Stored records
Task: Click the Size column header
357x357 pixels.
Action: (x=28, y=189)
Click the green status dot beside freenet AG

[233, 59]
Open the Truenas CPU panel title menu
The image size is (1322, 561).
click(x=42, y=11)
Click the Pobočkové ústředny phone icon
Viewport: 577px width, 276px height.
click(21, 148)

» WHAT YOU SHOULD DO
The records above are to be given again in full, word for word.

» EXPECTED ANSWER
Task: Click the Size column header
357x357 pixels.
Action: (x=28, y=189)
Click the green status dot beside freenet AG

[233, 59]
Open the Truenas CPU panel title menu
The image size is (1322, 561).
click(x=42, y=11)
Click the Pobočkové ústředny phone icon
Viewport: 577px width, 276px height.
click(21, 148)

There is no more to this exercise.